§ THE PROBLEM
Write the listing out again word for word. Pictures do not belong in the copy.

§ EXERCISE DATA
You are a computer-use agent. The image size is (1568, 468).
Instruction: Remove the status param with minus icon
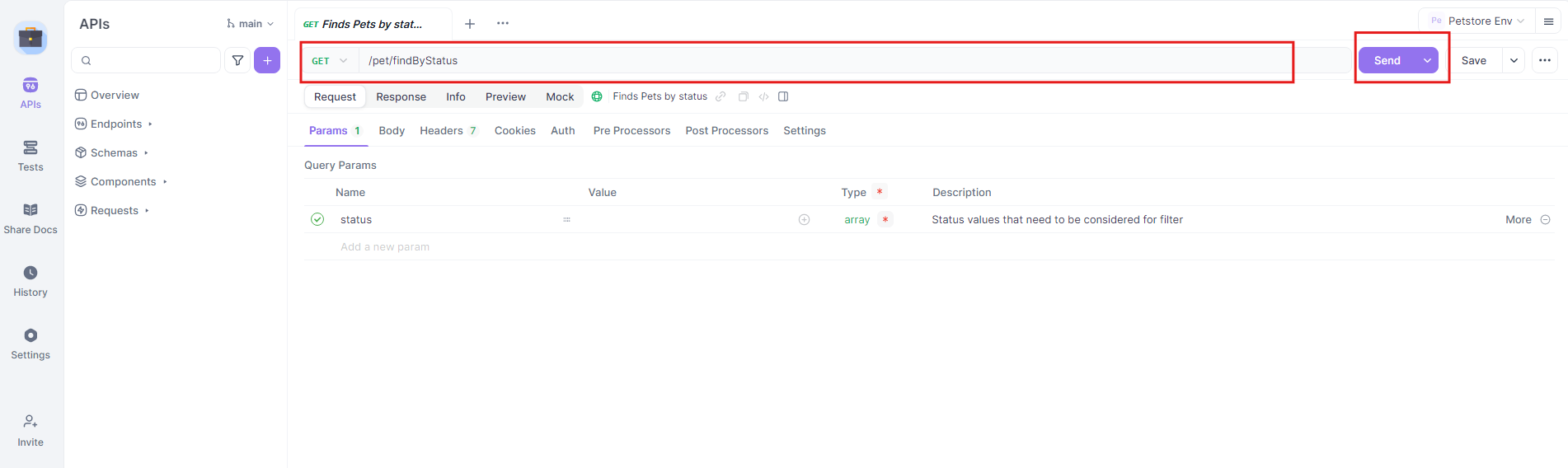coord(1546,219)
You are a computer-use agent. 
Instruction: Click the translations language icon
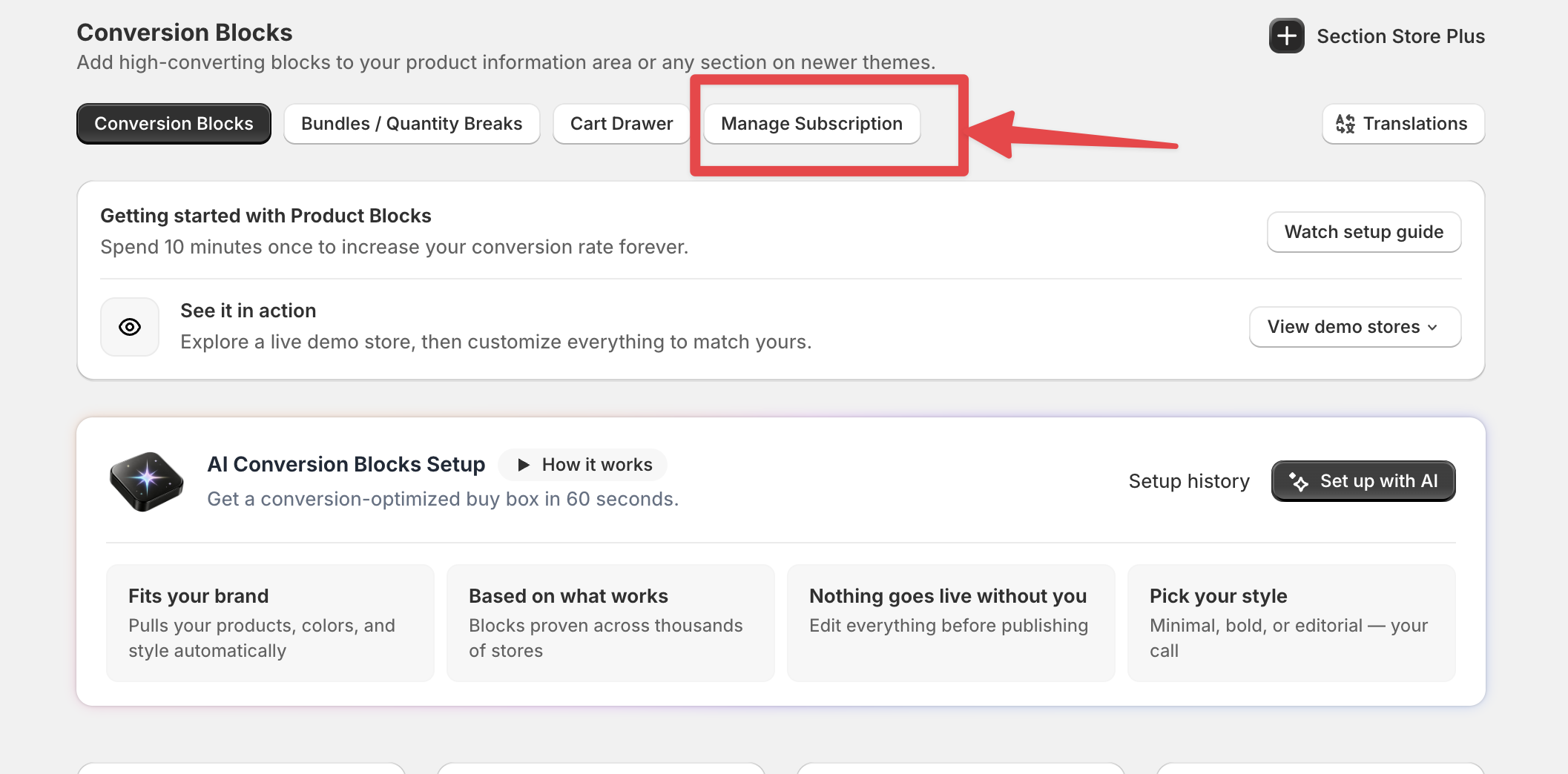(1345, 124)
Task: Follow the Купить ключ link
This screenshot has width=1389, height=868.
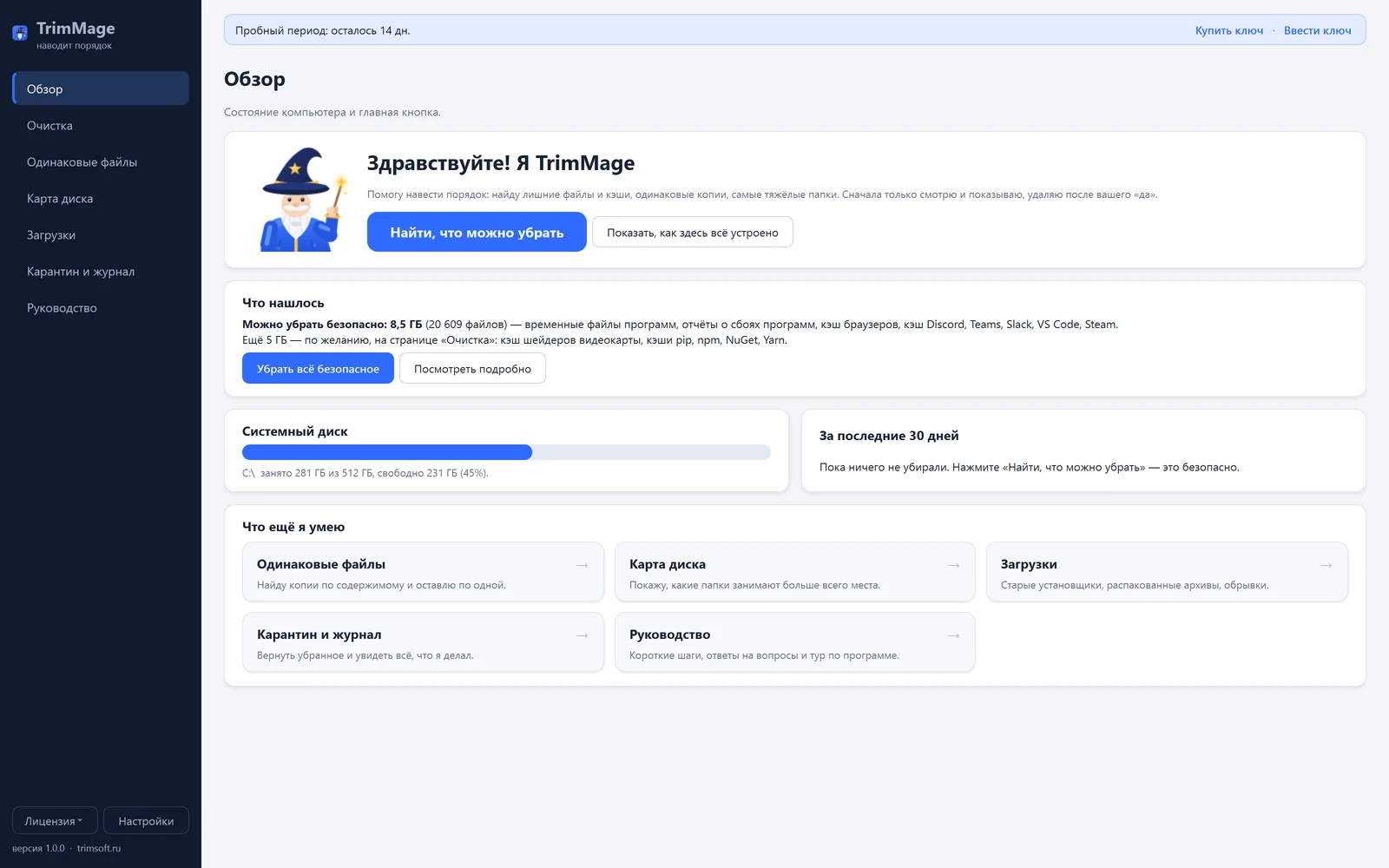Action: tap(1229, 30)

§ RESULT
You are a computer-use agent. The image size is (1568, 468).
Instruction: Remove the status param with minus icon
coord(1546,219)
You are a computer-use agent. 
Instruction: Click the translations language icon
(1345, 124)
Task: Follow the Купить ключ link
This screenshot has width=1389, height=868.
Action: tap(1229, 30)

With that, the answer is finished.